>>>>
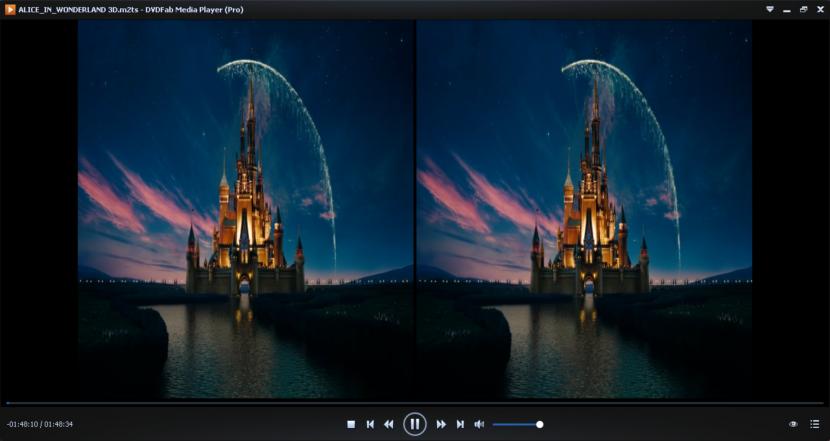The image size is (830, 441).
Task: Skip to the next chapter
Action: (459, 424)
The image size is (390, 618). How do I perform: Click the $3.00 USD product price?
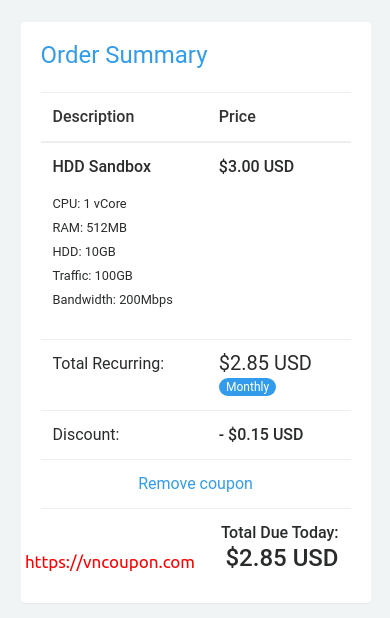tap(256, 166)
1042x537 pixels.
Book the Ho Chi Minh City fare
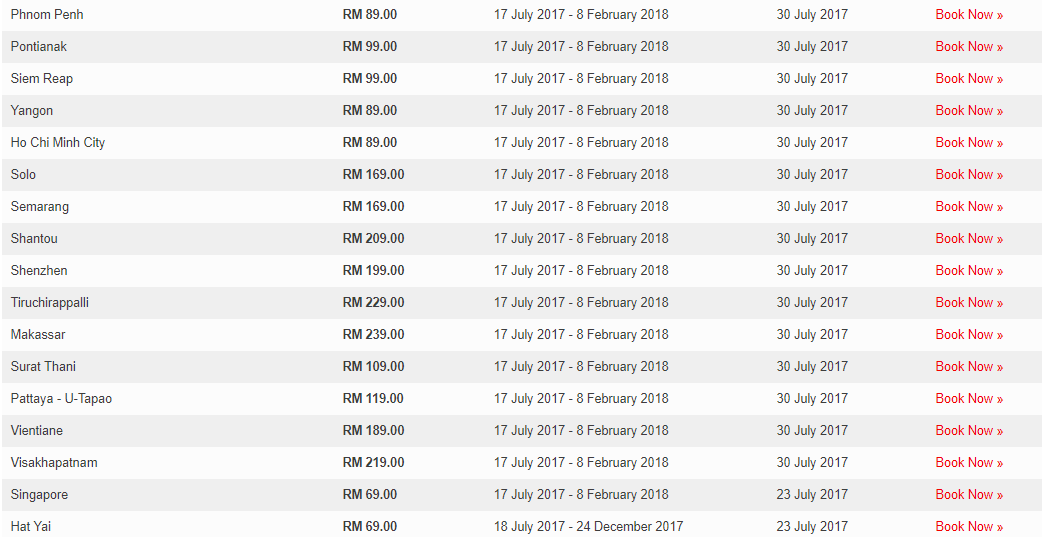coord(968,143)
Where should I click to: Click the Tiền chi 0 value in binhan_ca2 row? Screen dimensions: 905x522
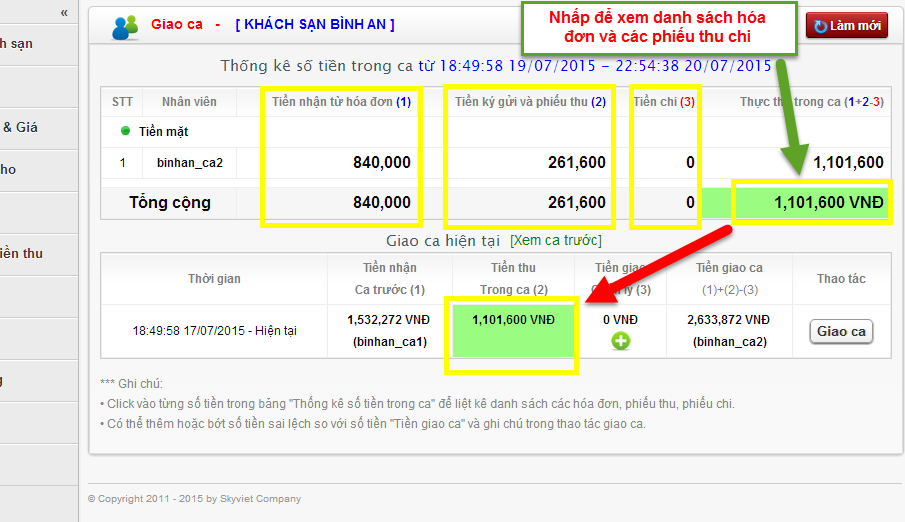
<<<<
>>>>
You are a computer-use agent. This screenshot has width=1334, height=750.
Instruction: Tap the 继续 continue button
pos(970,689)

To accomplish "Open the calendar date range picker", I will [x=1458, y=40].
<<<<
* WHAT THE TASK ASKS
Could you transcribe exactly the entries above, but only the lines from the one with "1042x537 pixels." through the one with "Where should I", and without pictures?

* RESPONSE TO THIS EXERCISE
1042x537 pixels.
Book the Ho Chi Minh City fare
coord(968,143)
Where should I click to: Click the Tiền chi 0 value in binhan_ca2 row? Screen dimensions: 905x522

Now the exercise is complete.